In the yellow light of a distant streetlamp, he checks the late passersby, first some middle-aged men coming home one by one, then three young boys running and giggling, later two heavy sixty-year-old women prattling, all moldy necks and rotting breasts, melting underarms, the apocalypse of aging flesh and, finally, by herself, a girl with a Walkman in her ears, hurrying along and as sprightly as a young horse, the stripped black-and-white skirt split up the side, the T-shirt short, the hairstyle modish, the nipples puckish, the belly button churning, a body at boiling temperature.
She didn’t see the man, he let her pass by his tree, then sprang after her, grabbed her from behind, gagged her mouth, dragged her deeper into the copse of trees, threw her down on the pine needles, covered her face with the fur cap and ejecting two coarse zdoop, he did his business in three minutes.

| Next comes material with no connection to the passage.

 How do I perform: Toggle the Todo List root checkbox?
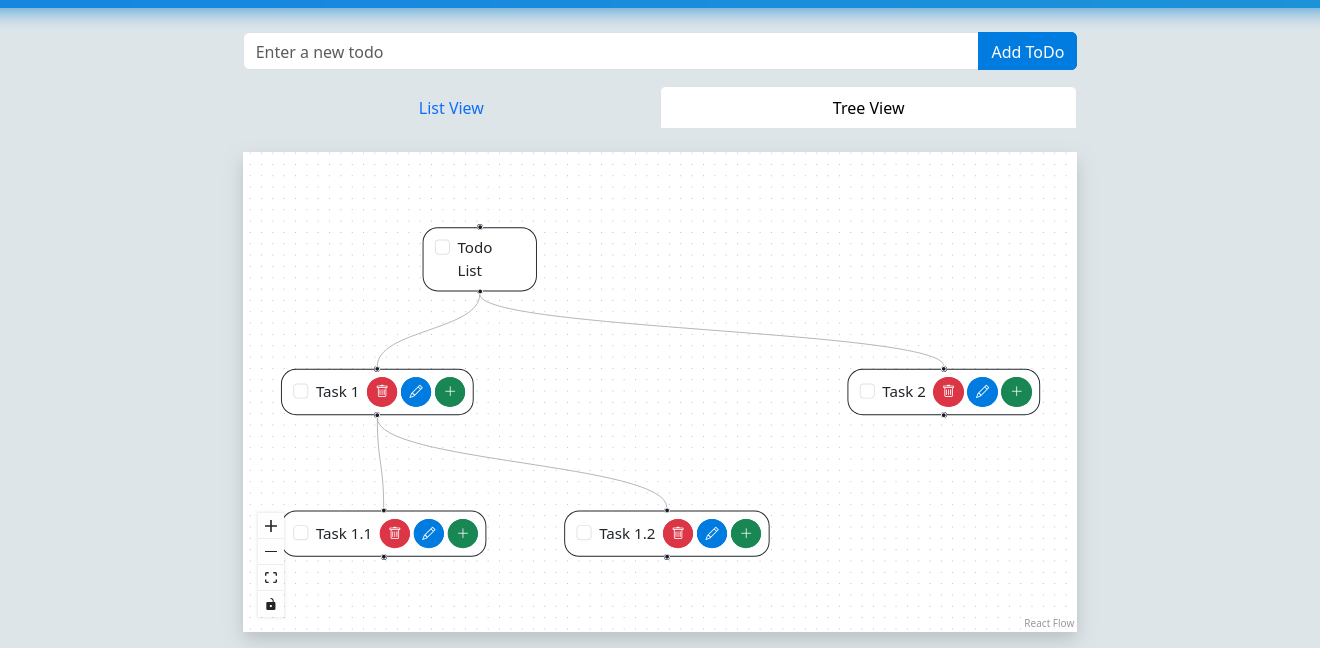tap(442, 247)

The girl was so scared that she didn’t utter a sound, didn’t muster the strength to scream even when he took back his hat, got up and waltzed off, like a true gentleman.
This was the same guy who, a few hours earlier at Attica Station, as the last train was pulling in, got up from his bench and silently hurled himself into the railroad tracks, more than willing to be crushed to a pulp.
If it wasn’t for the two damned Albanians who, at risk of their own lives, jumped in and dragged him off at the very last instant, with one of the two then forcing his beer down his throat and the other fanning him with a flyer for a pizzeria till he was able to stand on his feet and silently go off to wherever, the zebra at the park would have been spared the brutal fuck.